When the line containing "Media Gallery (103, 359)" appears in the data below, begin copying there and stop only after the line containing "Image resolution: width=1728, height=1451.".

Start of Exercise data

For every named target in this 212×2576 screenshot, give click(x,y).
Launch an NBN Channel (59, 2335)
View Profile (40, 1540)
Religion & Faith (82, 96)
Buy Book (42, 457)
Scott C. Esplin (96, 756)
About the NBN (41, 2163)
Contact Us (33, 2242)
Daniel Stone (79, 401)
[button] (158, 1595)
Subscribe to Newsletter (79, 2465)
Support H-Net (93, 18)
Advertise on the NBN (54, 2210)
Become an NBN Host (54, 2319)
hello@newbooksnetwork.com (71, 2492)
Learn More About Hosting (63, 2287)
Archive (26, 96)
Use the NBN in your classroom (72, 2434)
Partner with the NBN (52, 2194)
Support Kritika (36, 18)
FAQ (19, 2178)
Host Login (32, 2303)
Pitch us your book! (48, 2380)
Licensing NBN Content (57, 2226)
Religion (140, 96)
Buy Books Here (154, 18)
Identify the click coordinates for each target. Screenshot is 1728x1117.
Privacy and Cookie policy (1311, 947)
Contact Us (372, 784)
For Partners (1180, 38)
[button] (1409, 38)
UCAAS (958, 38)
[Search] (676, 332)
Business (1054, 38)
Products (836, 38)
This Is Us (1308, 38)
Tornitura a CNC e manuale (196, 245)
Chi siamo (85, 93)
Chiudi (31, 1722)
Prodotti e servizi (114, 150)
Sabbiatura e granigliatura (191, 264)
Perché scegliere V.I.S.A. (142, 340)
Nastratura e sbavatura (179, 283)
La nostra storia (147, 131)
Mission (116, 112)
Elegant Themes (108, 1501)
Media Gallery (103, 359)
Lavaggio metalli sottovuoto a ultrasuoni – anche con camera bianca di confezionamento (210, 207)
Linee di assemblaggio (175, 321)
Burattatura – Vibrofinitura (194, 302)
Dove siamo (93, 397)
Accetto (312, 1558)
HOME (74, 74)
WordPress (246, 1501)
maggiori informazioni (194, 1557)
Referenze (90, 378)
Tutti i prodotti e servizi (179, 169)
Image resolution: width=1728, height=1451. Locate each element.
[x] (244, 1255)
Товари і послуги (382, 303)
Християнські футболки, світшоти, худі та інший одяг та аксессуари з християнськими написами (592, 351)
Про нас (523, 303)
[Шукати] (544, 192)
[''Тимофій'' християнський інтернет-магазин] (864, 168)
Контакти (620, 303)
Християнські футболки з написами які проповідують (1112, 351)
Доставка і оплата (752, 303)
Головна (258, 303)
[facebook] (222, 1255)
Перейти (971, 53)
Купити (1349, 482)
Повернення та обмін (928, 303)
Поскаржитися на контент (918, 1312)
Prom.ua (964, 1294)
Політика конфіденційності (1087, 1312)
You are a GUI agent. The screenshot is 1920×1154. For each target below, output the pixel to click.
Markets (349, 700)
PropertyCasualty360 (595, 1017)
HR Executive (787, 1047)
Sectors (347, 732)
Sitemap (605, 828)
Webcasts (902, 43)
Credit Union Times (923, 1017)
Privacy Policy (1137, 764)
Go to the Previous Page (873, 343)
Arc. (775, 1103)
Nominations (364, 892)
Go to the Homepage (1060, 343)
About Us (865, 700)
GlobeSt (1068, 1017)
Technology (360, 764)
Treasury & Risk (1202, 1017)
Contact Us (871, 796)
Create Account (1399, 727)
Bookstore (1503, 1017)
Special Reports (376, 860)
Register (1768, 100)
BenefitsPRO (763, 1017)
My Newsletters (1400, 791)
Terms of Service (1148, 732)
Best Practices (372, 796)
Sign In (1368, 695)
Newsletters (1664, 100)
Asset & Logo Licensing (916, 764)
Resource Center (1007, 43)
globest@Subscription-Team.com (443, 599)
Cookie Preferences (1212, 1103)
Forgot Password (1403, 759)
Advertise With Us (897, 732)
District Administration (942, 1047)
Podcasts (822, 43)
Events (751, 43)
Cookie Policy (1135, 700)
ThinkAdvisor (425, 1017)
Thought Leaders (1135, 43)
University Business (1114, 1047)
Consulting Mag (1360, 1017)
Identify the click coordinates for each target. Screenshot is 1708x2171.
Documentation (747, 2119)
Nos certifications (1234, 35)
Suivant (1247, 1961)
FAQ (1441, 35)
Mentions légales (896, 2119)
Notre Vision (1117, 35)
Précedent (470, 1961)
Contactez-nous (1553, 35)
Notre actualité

End of Exercise data

■ **Exercise output**
Media Gallery (103, 359)
Lavaggio metalli sottovuoto a ultrasuoni – anche con camera bianca di confezionamento (210, 207)
Linee di assemblaggio (175, 321)
Burattatura – Vibrofinitura (194, 302)
Dove siamo (93, 397)
Accetto (312, 1558)
HOME (74, 74)
WordPress (246, 1501)
maggiori informazioni (194, 1557)
Referenze (90, 378)
Tutti i prodotti e servizi (179, 169)
Image resolution: width=1728, height=1451. Locate each element.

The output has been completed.